#How can I handle accents and non-native speakers with my voice agents? This causes unexpected quirk
1 messages · Page 1 of 1 (latest)
AI-generated Answer for flenshhh0524
Short answer:
- Use Scribe v2 Realtime for the live transcript, and when the user finishes a turn, optionally recheck that segment with Scribe v2 + keyterm prompting to bias domain terms (e.g., “tire,” “lug nut,” “jack”) and fix homophones like “change a tire” vs “change attire.” Keyterm prompting supports up to 100 terms and is available on Scribe v2 batch transcription.

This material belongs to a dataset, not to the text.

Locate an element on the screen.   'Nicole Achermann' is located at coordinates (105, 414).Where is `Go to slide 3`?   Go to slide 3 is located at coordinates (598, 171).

- Pass conversation context to the realtime recognizer using previous_text so the ASR can leverage what’s already been said (helps resolve ambiguous words in-context).
- If you know the caller’s language, set language_code in the realtime STT handshake to reduce misdetection with strong accents; also tune VAD for non‑native speakers by adjusting vad_silence_threshold_secs, vad_threshold, and min_*_duration to avoid premature commits or cut‑offs.
- Detect low‑confidence transcripts and ask the user to confirm: the realtime API returns word‑level logprob in committed_transcript_with_timestamps; you can use this signal to trigger a polite clarification. The Agents quickstart also recommends clarifying unclear requests in the system prompt.
- Let the agent adapt to non‑native speakers and code‑switching: enable the Language detection system tool and configure multiple languages for your agent so it can automatically switch output language based on the user’s speech.
- Choose Scribe v2 Realtime for accuracy “across diverse accents,” with automatic language detection and text conditioning; use it inside ElevenLabs Agents.
Why this helps:
- Keyterm prompting (batch Scribe v2) biases toward domain‑relevant words without forcing them when context doesn’t fit—ideal for homophones in task‑specific agents.
- Realtime context (previous_text), language hints, and tuned VAD improve turn integrity and reduce accent‑related errors during live calls.
- Programmatic clarification plus agent prompt guidance keeps the conversation correct when the ASR is uncertain.
Notes:
- Keyterm prompting is batch-only (Scribe v2), so use it as a quick post‑turn verification step alongside your realtime stream if needed.
- Scribe v2/Realtime support 90+ languages and are designed for real‑time agent scenarios.
Is this only with the real time API or can these also be configured on the agents platform?